-- BEGIN Data --

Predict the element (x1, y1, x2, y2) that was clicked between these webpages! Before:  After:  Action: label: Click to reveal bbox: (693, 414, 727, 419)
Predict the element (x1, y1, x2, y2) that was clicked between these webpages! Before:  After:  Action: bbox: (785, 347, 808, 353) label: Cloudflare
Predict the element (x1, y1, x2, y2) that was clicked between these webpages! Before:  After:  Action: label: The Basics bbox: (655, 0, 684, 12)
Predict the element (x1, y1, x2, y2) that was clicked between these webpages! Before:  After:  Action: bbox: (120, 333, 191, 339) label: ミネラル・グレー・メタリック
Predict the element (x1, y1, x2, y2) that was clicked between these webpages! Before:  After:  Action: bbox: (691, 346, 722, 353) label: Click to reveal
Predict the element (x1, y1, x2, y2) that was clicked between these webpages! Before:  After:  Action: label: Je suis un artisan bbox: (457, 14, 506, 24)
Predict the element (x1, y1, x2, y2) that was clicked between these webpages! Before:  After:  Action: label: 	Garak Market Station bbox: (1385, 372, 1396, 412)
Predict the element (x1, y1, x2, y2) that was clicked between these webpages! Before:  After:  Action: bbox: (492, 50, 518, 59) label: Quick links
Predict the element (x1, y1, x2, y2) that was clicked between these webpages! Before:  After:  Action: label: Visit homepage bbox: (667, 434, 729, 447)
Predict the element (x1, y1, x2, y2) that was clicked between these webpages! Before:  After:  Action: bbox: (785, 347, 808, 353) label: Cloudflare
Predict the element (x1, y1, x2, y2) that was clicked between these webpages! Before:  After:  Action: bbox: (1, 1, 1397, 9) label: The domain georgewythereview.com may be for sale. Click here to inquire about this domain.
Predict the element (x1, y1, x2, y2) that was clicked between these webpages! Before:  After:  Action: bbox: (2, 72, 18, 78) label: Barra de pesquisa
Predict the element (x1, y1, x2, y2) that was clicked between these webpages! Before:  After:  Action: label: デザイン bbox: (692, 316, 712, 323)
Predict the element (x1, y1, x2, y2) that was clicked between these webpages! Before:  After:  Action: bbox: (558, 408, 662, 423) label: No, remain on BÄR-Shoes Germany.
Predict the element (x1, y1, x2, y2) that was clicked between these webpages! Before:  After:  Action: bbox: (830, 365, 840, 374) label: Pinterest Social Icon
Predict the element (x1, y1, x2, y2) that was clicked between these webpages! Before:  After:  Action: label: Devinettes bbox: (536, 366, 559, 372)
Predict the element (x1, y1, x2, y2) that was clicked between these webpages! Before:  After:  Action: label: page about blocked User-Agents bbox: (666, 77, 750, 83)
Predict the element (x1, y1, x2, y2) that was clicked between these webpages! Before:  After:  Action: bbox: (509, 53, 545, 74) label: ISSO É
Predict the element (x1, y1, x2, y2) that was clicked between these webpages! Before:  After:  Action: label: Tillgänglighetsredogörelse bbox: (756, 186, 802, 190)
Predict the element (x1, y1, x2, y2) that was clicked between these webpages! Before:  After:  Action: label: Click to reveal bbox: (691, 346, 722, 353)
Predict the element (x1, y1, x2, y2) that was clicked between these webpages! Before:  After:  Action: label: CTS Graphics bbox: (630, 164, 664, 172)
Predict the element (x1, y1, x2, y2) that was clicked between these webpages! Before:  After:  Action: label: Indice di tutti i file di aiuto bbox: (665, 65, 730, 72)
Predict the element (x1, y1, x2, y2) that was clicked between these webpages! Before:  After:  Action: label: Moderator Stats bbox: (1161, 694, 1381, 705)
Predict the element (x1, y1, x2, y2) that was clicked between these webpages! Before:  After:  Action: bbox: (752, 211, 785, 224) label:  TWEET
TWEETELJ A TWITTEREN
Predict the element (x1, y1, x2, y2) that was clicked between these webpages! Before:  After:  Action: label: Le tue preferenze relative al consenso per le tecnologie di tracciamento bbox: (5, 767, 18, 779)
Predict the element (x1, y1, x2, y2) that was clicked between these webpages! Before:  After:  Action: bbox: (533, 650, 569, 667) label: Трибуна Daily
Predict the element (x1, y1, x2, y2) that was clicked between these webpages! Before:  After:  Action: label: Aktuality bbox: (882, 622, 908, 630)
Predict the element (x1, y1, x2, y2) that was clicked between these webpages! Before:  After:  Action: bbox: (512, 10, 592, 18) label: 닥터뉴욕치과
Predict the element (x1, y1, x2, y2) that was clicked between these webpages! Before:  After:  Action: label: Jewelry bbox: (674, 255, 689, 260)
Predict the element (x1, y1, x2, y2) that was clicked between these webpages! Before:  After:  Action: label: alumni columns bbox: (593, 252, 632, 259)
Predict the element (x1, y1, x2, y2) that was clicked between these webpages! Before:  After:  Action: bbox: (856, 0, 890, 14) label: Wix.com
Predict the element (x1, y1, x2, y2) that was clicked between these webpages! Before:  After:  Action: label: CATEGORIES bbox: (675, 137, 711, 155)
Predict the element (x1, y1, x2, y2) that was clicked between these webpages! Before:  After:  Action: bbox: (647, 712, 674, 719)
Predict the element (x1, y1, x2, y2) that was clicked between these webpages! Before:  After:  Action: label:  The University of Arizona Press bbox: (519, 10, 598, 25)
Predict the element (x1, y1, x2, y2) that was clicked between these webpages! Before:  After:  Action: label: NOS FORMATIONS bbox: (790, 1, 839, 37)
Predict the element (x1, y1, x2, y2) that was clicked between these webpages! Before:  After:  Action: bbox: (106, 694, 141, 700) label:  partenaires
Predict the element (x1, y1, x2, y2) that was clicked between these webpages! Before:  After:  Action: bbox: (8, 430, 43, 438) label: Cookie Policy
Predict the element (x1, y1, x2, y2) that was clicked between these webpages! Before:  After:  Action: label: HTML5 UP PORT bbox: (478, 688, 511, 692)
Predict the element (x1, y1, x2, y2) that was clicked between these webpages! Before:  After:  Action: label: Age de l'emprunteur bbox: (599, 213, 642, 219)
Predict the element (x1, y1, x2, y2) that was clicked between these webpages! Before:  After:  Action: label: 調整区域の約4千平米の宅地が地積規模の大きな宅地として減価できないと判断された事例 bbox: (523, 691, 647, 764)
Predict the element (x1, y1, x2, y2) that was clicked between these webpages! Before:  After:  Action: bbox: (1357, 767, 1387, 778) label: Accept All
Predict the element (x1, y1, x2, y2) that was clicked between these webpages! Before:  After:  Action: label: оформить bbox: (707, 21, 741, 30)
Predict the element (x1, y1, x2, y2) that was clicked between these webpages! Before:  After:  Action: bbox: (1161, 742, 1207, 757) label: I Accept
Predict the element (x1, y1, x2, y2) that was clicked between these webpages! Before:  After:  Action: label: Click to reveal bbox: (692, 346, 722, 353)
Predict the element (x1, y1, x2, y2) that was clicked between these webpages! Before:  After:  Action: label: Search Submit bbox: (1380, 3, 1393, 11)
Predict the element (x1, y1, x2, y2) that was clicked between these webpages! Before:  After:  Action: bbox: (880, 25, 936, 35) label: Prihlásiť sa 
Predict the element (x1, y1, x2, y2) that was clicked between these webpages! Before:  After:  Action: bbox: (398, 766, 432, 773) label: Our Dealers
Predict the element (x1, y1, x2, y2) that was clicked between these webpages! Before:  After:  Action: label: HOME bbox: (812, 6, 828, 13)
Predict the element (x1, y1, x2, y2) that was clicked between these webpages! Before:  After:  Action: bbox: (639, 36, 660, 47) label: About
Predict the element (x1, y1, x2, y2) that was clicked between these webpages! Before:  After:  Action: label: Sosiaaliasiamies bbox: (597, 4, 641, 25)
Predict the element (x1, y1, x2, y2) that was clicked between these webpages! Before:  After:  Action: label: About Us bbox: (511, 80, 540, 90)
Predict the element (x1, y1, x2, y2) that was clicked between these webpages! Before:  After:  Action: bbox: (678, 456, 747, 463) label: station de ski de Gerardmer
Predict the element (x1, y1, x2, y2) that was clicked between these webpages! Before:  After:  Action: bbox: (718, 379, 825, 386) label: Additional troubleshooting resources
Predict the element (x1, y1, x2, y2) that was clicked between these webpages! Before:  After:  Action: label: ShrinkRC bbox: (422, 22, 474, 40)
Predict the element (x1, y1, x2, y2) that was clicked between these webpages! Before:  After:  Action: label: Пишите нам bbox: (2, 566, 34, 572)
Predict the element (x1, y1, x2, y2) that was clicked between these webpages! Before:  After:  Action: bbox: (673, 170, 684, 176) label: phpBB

-- END Data --

**What you will do:** Could you convert everything from the record containing "Pinterest Social Icon" down to the one containing "366, 559, 372)", both included, into a two-column CSV with the header text,answer? Each record should get one row, with each field in quotation marks and any line breaks replaced by spaces.

**Reply:**
text,answer
"Predict the element (x1, y1, x2, y2) that was clicked between these webpages! Before:  After:","Action: bbox: (830, 365, 840, 374) label: Pinterest Social Icon"
"Predict the element (x1, y1, x2, y2) that was clicked between these webpages! Before:  After:","Action: label: Devinettes bbox: (536, 366, 559, 372)"